Applications of nearest neighbor search: Centralized application

Let’s set architectural questions aside for the moment, assume we handle in-house (within the same virtual machine running our web application) all orders for retailers, and focus on the first round of questions. At some point, we asked how we should choose which shop or combination of shops is best in order to serve a customer. Nei­ther k-d trees, nor SS-trees, nor any other data structure can (or should) answer this question. This is a business-related decision that changes from company to company, and perhaps over time or with other variables within the same company.

What we can do, though, is provide our containers with a way to filter points in a NN search by some conditions that we can pass into our code, thus allowing whoever uses the container to reason about the business rules, customize them, and pass them as arguments to the search method.

1. Filtering points

By creating hooks through which clients can customize business logic, we provide a template method that can be effectively customized depending on the business needs.

Listing 11.4 shows the code for k-d tree’s nearest neighbor search, modified to allow filtering of points.

As you can see, we pass an extra argument (with respect to the regular method in listing 9.9), a predicate that is evaluated on the current node before accepting this point as a nearest neighbor.

The only difference with the basic version, besides boilerplate to pass around this new argument, is at line #5, where the predicate is actually evaluated on the current node.

This version of the method allows us to filter single points and solve the first of the issues mentioned in the previous section, making sure that we choose a shop that actu­ally has the item(s) a customer ordered.

Listing 11.4 The filteredNearestNeighbor method

For instance, we could redefine nodes as shown in listing 11.3, and pass to fNN the predicate hasItemX() defined in listing 11.5. We can also define a more generic ver­sion, hasItem(), that takes two arguments, an item and a shop, and uses currying to create a unary predicate checking a single fixed item in the shop, and pass it as shown in listing 11.6.

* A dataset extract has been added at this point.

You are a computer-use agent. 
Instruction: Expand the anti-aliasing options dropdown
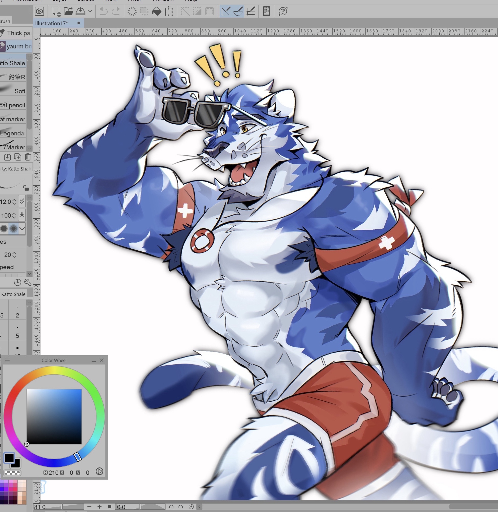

To find the nearest shop that can ship Pinot noir, we can call our fNN method with something like

fNN(treeRoot, customerPosition, has!tem(“Pinot noir”))

Unfortunately, while this filtering mechanism allows us to filter out retailers that don’t have the items we need, it isn’t powerful enough to let us decide that it is best to choose a closer retailer with higher shipment costs over a cheaper one that is twice as far away, and in general it can’t deal with complex conditions comparing different solutions.

2. Complex decisions

If what we really need is not just filtering shops according to some criteria, but also choosing the best options among them, then we have to seek a more powerful mechanism.

We have two main choices:

  • Use n-nearest neighbor to retrieve a list of n shops that satisfy our criteria, and then process this list to decide which one, among the possible solutions, is the actual best choice.
  • Or we can replace the predicate passed to our nearest neighbor method, as shown in listing 11.7, which instead of a unary predicate is using a binary func­tion that takes as arguments the current node and the best solution found so far, and returns which one is the best.

And, of course, we can also use a combination of the two methods.

The first solution doesn’t ask for any change to our container, so we won’t need to develop it any further. You can use sorting, a priority queue, or any selector algorithm you like in order to decide which solution is the best, according to your business rules. This mechanism has an advantage: it also allows you to try solutions where you order different items at different shops and see if that works better than the best “all-at-one- place” solution.

When we pass a compare function to fNN, instead, this flexibility is not going to be pos­sible, and we will only examine solutions where all items are shipped by the same shop.

If that’s fine, because we have guarantees that we can always find such a shop (or we handle separately the case where we fail to find one), the “compare function” mechanism has the advantage of requiring less extra memory and being overall faster.

As mentioned, the idea is that we can encapsulate all the business logic in a binary function that will compare the node currently being traversed in nearest neighbor search with the best solution found at that point of the traversal. We also assume that this predicate will perform any necessary filtering, for example, making sure that the current node’s retailer has all items in stock. The changes needed to our search method are minimal, as shown in listing 11.7. We simply gather together two steps (fil­tering shops and comparing the current solution with the best one found so far), and instead ofjust checking distances during our NN search, we use a function passed as an argument to fNN, function cmpShops,7 to decide which entry is nearer.

So, now the heart of the business logic lies in this method, which in turn will decide which shops are filtered in and how we choose the our best option.

There are a couple of edge cases that we should always address in this function:

  • If the current node is filtered out, always choose the current NN.
  • If the best solution found so far is empty (that is, nn == null), then the current node should always be chosen, unless it is filtered out (at point 1).

Listing 11.8 provides a possible generic implementation of this comparison method, including filtering out shops that don’t have all items in stock, and checking distances by using an unspecified heuristic method to decide which shop is the best.

It’s worth clarifying once again that the choice of the heuristic is not connected to any of the data structures we have seen, and, vice versa, those algorithms don’t depend on this function. It’s just a heuristic method that encapsulates all the domain-specific logic, and so it changes from application to application. Depending on how you write it, and how you model the Shop class, you can customize the behavior of the search method to solve your instance of the problem.